(Work task):
In the records below, the part to copy starts at the line containing "You are a computer-use" and goes to the last line; output it exactly, without pictures.

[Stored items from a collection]

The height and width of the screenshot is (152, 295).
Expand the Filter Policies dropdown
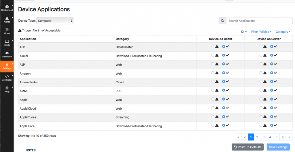(261, 32)
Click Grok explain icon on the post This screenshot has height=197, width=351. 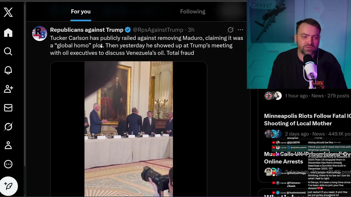(231, 30)
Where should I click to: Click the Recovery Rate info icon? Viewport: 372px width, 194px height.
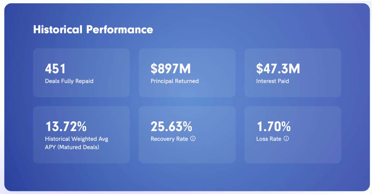[193, 139]
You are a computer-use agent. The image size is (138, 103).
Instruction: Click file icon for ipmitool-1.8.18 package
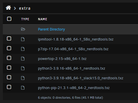[x=23, y=39]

(Task solution):
You are a computer-use agent. The image size is (138, 103).
Instruction: Click file icon for ipmitool-1.8.18 package
[x=23, y=39]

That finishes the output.